2. L'éducation doit viser au plein épanouissement de la personnalité humaine et au renforcement du respect des droits et devoirs humains et des libertés et obligations fondamentales. Elle doit favoriser la compréhension, la tolérance et l'amitié entre toutes les Nations et tous les groupes raciaux ou religieux, ainsi que le développement des activités des organisations internationales pour le maintien de la paix.
3. Tout groupe tuteur à l'enfant a, par priorité, le droit de choisir le genre d'éducation à donner à ses enfants.


Article 27 (modif)
1. Toute personne a le droit de prendre part librement à la vie culturelle de la communauté, de jouir des arts et de participer au progrès scientifique et aux bienfaits qui en résultent.
2. Chacun a droit à la protection des intérêts moraux découlant de toute production scientifique, littéraire ou artistique dont il est l'auteur.


Article 28
Toute personne a droit à ce que règne, sur le plan social et sur le plan international, un ordre tel que les droits et libertés énoncés dans la présente Déclaration puissent y trouver plein effet.

Article 29
1. L'individu a des devoirs envers la communauté dans laquelle seule le libre et plein développement de sa personnalité est possible.
2. Dans l'exercice de ses droits et dans la jouissance de ses libertés, chacun n'est soumis qu'aux limitations établies par la loi exclusivement en vue d'assurer la reconnaissance et le respect des droits et libertés d'autrui et afin de satisfaire aux justes exigences de la morale, de l'ordre public et du bien-être général dans une République de l’intérêt général.

Article 30
Aucune disposition de la présente Déclaration ne peut être interprétée comme impliquant pour un État, un groupement ou un individu un droit quelconque de se livrer à une activité ou d'accomplir un acte visant à la destruction des droits et libertés qui y sont énoncés.

B) Devoirs :

Article 1
1. Les Etat ont le devoir de ne pas négliger leurs ressources naturelles.
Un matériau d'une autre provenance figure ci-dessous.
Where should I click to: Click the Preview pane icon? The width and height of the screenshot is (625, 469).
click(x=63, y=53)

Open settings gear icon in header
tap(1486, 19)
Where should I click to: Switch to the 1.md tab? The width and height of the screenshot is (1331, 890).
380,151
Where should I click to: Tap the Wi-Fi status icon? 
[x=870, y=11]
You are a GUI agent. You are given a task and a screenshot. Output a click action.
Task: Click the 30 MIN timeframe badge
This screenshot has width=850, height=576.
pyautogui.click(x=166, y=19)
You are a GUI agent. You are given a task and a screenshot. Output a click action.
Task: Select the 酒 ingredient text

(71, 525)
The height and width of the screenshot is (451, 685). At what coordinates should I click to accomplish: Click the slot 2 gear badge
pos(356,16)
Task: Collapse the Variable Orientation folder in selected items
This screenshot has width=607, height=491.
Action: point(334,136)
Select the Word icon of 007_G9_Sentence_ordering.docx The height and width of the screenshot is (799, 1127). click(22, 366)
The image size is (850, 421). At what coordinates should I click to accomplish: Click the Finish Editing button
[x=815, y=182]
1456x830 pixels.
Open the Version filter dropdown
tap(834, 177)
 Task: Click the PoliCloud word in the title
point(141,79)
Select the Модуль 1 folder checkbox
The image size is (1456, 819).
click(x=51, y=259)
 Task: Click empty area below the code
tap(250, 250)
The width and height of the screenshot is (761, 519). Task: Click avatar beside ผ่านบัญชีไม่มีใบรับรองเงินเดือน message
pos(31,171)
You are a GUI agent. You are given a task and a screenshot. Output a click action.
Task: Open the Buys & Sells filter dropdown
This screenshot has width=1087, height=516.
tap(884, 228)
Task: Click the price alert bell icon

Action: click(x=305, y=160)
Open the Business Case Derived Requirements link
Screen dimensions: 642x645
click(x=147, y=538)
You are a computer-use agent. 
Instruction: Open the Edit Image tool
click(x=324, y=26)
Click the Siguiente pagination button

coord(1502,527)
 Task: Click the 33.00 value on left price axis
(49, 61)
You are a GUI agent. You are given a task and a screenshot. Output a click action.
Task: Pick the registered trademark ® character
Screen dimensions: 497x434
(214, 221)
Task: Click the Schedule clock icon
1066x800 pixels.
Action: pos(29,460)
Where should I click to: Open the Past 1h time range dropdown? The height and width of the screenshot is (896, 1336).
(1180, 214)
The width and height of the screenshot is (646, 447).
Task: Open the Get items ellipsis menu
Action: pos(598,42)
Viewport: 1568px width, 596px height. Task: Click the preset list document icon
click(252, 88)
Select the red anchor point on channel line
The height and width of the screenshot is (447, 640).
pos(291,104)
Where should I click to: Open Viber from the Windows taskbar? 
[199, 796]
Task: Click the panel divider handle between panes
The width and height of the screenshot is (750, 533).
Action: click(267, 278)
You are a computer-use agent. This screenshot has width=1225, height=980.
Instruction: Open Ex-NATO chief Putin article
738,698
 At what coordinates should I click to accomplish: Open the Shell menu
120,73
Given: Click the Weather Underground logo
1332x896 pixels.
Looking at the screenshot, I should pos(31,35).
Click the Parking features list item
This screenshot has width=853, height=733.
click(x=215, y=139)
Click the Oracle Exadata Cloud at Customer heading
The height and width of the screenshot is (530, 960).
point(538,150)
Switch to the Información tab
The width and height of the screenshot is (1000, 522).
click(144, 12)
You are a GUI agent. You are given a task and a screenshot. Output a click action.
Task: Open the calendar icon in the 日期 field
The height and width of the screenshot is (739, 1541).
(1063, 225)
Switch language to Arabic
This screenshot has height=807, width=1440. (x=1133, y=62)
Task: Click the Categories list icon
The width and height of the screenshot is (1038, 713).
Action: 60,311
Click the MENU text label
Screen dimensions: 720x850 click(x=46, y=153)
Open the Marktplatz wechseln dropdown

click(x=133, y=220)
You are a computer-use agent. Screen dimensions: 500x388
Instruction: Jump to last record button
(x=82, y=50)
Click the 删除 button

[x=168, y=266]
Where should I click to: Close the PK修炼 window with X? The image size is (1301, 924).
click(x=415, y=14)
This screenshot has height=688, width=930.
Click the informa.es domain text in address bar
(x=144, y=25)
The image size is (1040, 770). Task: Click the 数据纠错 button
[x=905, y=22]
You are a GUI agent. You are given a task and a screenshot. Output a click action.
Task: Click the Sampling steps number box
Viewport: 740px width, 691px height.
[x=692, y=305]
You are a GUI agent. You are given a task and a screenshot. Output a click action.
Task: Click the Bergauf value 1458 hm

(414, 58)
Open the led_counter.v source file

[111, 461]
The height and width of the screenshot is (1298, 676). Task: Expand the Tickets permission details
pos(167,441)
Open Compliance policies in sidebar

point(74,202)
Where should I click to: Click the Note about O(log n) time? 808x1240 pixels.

Les gestions sur le long terme doivent êtres encouragées, les logiques de rentabilités sur le court terme ou nuisible à l'équilibre naturel doivent êtres découragées.
2. Tout Humain à le devoir de ne pas infliger la douleur gratuitement, de par sa supériorité intellectuelle de manière générale, l'humain à la responsabilité de ce qui l'entoure et dois minimiser au maximum la douleur et le stress dans toutes ses actions envers l'environnement.

Article 2
L'Etat a le devoir de protéger les générations futures des abus présents et de réparer les abus passés, cela tant sur le plan du lien social que le cadre matériel.

Article 3
1. Les Etats ont le devoir de rechercher la paix et le commerce entre toutes les Nations afin d'encourager la prospérité mondiale.
2. Les Etats ont le devoir de rechercher des rapports équitables entre les Nations, sans privilégier leur Nation plus que les autres, pour le bien mondial de l'Humanité. [/quote]
Zaldora

Message par Zaldora »

Gunnar Scholten, Archichancelier du Thorval : Nous pensons le Conseil d'Administration suffisant et n'avons pas d'objection sur son placement dans la Cité Administrative. En ce qui concerne la Cour de Justice, nous passons notre tour et laissons aux différentes délégations le soin de choisir la ville qui l'accueillera. Enfin concernant, la Déclaration des Droits et Devoirs Humains, nous préférons, avant d'apposer notre signature, la présenter à l'Église afin d'obtenir son avis.